‘Miami Vice’: Why NBC Wasn’t Sold on Casting Don Johnson Right Away
No one will blame you for believing Don Johnson was the obvious choice to play the lead on Miami Vice (1984-89). By the start of season 2, Johnson had become a household name for his portrayal of Detective Sonny Crockett. And Miami Vice had become the hottest show on TV.
It certainly didn’t start that way. As seasons 3-4 showrunner Dick Wolf later pointed out, Miami Vice didn’t come storming out of the gate. The show only took off after season 1, when reruns appeared over the summer months. Then Miami Vice made its move in season 2.
The decision to cast Johnson also didn’t come easy. It was only after a long process of auditions and screen tests that producers and NBC executives gave Johnson (then 34) the role of Crockett. Given his career to that point, it made sense for NBC to go slow.

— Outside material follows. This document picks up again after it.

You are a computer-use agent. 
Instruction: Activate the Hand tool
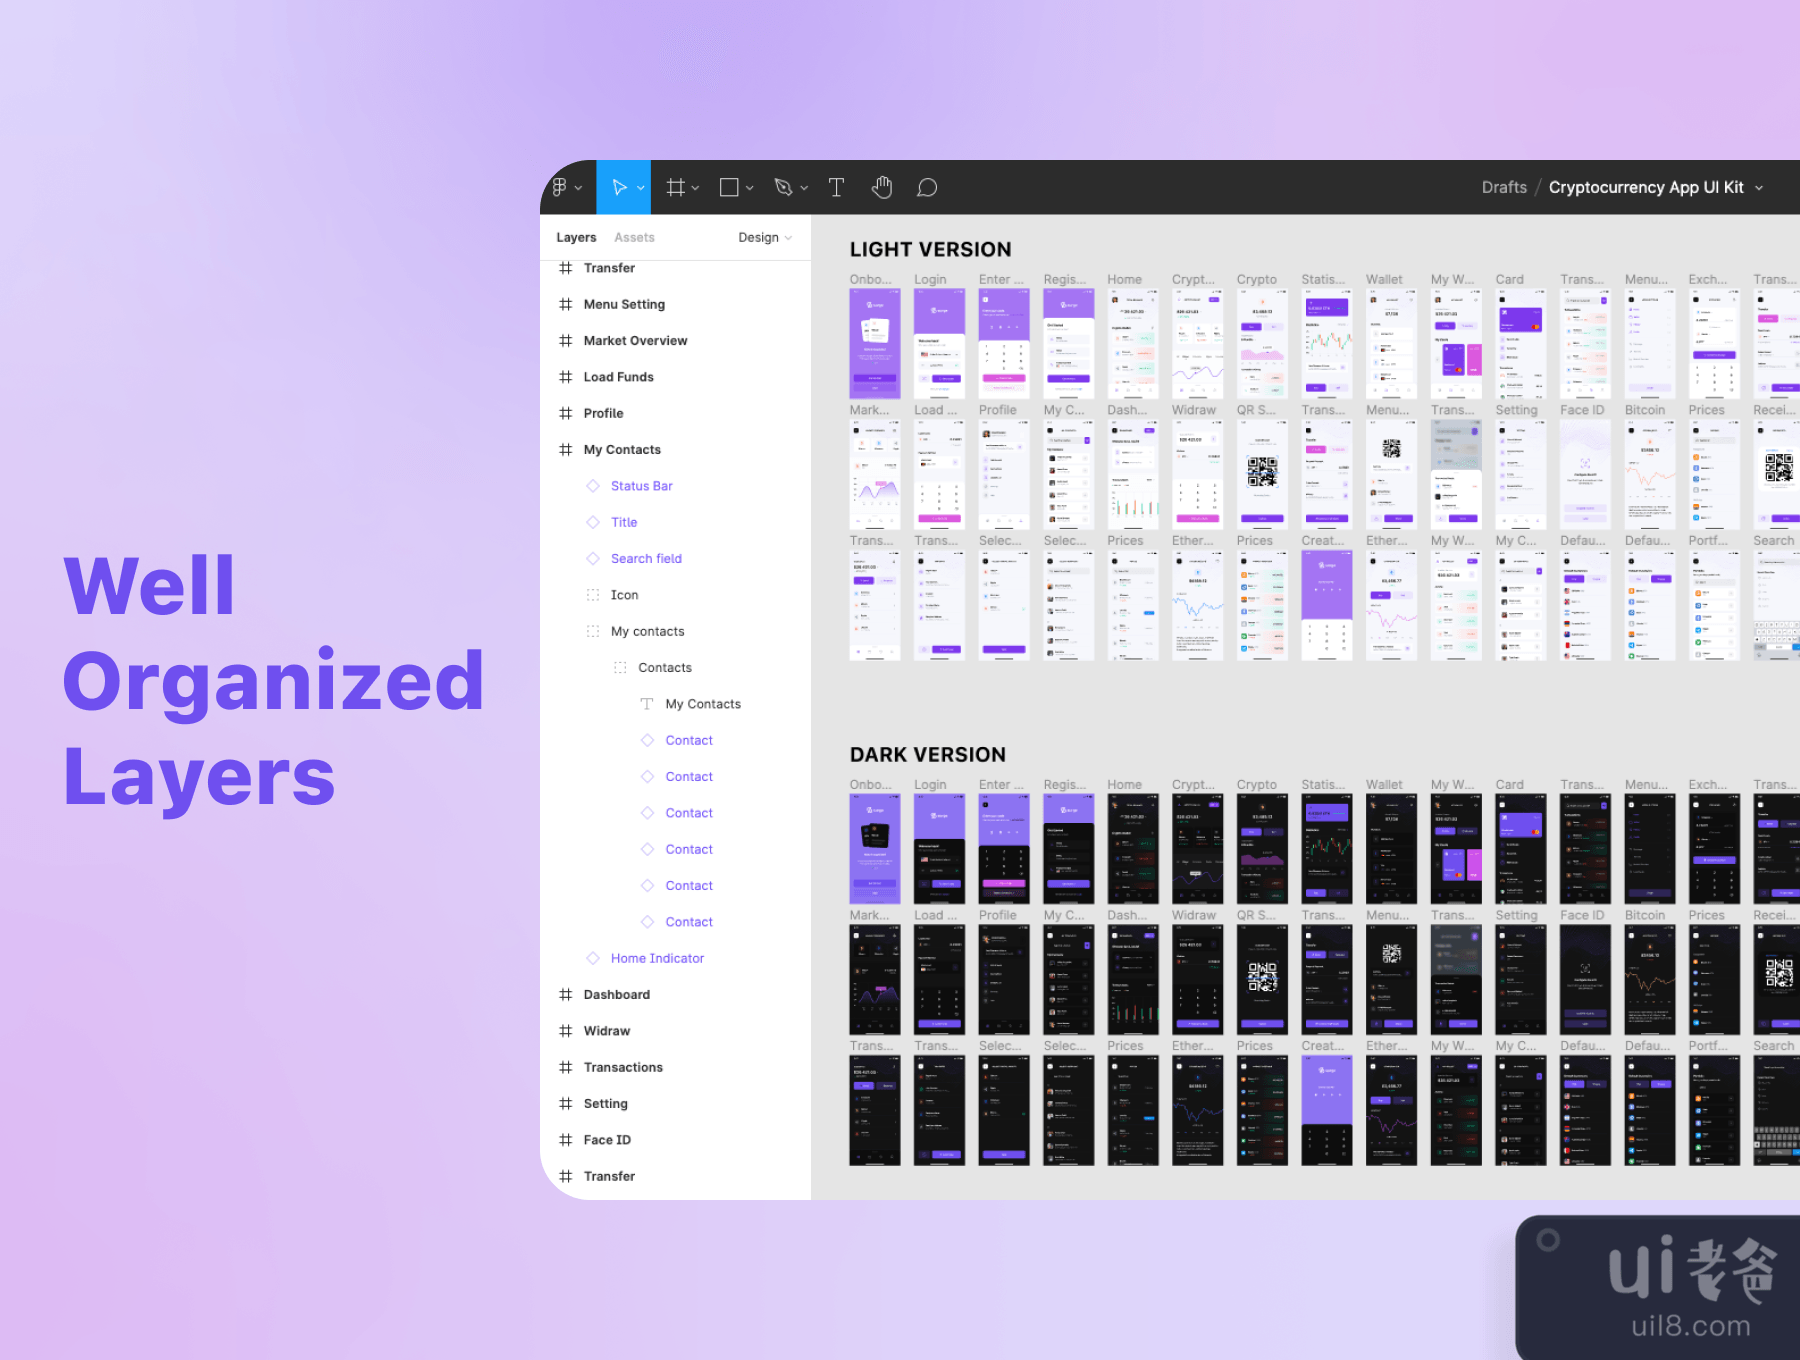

Don Johnson had worked on several failed pilots before ‘Miami Vice’
In a 1985 Rolling Stone article, Emily Benedek gave a sense of how long the casting for the pilot went on. “Ten Crocketts and ten Tubbs auditioned for the parts,” Benedek wrote. “Johnson and Thomas each read three or four times with different people.”
Looking back on the casting for the pilot, director Thomas Carter offered a hint as to why Johnson didn’t immediately jump out at producers. “Don Johnson had done other pilots, they hadn’t worked,” Carter told the Television Academy in 2013. “He was not the first choice.”
Carter emphasized that the network didn’t have any particular first choice. Nonetheless, Johnson didn’t seem like the answer. “The network wasn’t that excited about Don,” Carter recalled. Johnson’s earlier drug and alcohol problems may have played a part in that.
“I think my values were kind of f*cked up before,” Johnson told Rolling Stone in ’85. “And I didn’t know what I wanted. I was always interested in the next party.” But Johnson felt like he’d found a home on Miami Vice by the start of season 2. “We’re a bunch of misfits, really,” he said of the cast. “Every one of these people has paid his dues.”
Johnson won his only major acting award playing Sonny Crockett
Four decades later, Miami Vice remains the signature role of Johnson’s acting career. The majority of award nominations he’s received were for Miami Vice. And of his three major TV award nods (two Golden Globes, one Emmy), all three were for the show. (Johnson won the ’86 Golden Globe for Best Performance by an Actor in a TV Series.)
His career didn’t end there, of course. The following decade, Johnson went on to star on hit cop show Nash Bridges (1996-2001). In the new century, his role as Eduardo Sanchez (Kenny Powers’ father) on Eastbound & Down represented something of a comeback.
That continued with Johnson’s performance in Quentin Tarantino’s hit film Django Unchained (2012) and, most recently, his role in Knives Out (2019). For his part in the ensemble casts of those films, Johnson received his first awards nominations in decades.